(Stored data)
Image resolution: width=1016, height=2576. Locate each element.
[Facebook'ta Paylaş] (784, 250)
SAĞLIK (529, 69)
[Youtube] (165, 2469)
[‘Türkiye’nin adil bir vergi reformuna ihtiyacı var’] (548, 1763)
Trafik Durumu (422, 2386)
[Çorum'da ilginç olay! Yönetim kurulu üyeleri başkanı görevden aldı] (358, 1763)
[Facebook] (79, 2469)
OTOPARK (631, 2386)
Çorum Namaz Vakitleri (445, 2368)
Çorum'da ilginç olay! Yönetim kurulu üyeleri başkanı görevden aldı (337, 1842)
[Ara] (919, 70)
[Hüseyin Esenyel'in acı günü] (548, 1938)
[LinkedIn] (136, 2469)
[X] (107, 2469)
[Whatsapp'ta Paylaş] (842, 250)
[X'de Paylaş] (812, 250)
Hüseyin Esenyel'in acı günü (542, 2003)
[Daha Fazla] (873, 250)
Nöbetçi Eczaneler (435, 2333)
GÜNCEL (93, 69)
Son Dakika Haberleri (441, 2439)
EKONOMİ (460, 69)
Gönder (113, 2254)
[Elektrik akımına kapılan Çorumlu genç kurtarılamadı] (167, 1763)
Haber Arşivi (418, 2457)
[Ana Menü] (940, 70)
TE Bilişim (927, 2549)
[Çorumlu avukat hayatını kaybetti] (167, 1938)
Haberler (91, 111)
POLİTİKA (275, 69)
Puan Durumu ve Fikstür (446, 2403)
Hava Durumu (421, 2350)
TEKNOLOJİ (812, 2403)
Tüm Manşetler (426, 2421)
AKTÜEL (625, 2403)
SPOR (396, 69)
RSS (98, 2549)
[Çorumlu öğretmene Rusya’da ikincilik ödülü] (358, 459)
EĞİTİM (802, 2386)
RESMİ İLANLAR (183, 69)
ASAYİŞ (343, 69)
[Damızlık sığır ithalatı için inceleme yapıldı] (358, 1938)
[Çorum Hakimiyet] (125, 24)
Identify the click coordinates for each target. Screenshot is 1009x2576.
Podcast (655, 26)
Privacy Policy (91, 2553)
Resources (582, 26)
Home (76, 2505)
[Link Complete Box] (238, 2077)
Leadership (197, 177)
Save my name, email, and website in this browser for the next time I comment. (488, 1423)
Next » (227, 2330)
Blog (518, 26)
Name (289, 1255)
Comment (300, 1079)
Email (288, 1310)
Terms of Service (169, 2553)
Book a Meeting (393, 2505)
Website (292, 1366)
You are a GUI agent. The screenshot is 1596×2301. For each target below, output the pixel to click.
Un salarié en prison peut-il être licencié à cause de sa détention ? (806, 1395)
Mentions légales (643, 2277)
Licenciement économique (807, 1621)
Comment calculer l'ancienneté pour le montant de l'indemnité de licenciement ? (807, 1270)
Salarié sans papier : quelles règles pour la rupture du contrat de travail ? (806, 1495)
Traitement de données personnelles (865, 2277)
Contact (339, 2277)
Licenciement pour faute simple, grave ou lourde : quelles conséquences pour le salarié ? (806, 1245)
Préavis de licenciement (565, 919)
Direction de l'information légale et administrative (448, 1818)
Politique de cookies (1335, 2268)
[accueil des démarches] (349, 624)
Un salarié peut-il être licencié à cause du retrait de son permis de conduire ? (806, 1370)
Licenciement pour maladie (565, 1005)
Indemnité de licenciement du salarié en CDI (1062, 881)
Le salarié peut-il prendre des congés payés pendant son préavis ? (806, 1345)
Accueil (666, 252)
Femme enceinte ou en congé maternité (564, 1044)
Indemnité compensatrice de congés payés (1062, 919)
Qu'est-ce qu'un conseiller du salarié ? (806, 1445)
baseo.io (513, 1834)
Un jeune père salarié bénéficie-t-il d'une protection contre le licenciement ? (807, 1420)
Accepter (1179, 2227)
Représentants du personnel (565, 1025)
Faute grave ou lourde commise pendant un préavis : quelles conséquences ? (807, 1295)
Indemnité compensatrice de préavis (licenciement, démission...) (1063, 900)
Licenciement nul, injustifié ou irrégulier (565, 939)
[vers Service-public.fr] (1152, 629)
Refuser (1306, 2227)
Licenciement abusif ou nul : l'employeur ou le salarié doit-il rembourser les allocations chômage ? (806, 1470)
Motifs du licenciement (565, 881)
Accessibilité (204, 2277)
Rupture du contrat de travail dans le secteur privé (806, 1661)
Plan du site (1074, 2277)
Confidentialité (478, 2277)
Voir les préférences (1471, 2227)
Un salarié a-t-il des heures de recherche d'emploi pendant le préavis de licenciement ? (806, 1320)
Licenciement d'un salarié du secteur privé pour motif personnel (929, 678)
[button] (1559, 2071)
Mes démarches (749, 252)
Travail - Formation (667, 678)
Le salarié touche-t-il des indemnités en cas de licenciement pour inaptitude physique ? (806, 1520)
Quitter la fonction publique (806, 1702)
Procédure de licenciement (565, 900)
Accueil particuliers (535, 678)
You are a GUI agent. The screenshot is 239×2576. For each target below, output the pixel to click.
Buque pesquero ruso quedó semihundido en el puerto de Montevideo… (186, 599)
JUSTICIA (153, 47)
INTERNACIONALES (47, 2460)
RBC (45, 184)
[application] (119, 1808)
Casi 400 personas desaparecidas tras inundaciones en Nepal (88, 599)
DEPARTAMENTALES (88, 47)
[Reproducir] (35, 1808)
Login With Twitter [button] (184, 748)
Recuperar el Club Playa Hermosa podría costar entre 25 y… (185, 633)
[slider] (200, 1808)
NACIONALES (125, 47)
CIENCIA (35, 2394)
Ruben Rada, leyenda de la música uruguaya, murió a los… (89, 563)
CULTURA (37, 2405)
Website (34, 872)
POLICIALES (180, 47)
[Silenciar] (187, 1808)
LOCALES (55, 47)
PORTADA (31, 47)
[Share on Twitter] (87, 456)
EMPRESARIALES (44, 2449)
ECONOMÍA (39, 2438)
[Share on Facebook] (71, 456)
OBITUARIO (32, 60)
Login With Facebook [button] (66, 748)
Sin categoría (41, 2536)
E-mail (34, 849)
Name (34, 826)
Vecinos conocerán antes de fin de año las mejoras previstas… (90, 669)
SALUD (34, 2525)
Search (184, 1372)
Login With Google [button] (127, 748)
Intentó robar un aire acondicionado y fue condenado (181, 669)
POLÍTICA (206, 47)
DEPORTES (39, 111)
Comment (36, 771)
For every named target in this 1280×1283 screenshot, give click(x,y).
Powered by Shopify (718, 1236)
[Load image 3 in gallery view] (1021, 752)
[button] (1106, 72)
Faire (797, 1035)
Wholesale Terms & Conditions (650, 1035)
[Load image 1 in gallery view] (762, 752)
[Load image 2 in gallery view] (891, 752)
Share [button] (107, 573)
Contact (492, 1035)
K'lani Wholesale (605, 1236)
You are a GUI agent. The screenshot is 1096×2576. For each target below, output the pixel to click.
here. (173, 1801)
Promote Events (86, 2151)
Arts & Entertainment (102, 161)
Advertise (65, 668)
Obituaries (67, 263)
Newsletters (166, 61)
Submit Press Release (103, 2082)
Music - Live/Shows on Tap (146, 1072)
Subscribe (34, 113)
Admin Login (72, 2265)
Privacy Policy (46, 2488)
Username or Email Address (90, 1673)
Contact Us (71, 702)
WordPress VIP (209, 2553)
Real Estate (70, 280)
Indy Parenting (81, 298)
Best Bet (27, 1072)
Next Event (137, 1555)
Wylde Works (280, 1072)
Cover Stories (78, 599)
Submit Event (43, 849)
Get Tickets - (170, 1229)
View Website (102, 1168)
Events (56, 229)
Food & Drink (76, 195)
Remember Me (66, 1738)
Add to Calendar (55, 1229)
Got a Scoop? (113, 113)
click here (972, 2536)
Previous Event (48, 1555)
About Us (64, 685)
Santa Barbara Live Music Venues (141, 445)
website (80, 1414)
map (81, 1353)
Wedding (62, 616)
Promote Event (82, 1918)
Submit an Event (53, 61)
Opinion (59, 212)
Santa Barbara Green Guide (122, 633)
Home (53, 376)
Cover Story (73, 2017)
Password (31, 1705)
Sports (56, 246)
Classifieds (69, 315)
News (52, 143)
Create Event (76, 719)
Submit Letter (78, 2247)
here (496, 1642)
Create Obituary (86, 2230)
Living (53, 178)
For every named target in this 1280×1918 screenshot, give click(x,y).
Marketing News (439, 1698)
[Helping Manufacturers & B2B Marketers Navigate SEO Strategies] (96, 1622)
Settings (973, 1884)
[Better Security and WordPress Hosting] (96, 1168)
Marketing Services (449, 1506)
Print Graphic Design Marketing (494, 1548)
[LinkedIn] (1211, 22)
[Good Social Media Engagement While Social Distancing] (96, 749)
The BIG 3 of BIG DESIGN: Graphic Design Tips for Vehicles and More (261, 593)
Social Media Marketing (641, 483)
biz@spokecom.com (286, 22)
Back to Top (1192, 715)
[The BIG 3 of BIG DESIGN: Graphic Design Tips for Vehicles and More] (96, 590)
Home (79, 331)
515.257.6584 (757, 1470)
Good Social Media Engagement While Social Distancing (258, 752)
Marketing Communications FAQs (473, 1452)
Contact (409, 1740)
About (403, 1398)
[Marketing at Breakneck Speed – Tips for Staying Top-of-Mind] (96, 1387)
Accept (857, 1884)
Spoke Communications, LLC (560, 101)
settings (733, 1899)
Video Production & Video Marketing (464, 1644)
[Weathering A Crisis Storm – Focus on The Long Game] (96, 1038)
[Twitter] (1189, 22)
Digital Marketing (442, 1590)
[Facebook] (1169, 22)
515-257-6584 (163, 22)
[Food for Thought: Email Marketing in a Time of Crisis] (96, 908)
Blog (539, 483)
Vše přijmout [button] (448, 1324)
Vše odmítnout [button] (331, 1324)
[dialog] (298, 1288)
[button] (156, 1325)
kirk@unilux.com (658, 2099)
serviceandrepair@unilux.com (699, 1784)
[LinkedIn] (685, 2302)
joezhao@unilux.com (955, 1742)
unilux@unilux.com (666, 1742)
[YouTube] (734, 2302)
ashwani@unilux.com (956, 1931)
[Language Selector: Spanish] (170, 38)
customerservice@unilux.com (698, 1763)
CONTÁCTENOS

== Activity ==
If a line in the records contains the word "Durumu", copy it.

== Response below ==
Trafik Durumu (422, 2386)
Puan Durumu ve Fikstür (446, 2403)
Hava Durumu (421, 2350)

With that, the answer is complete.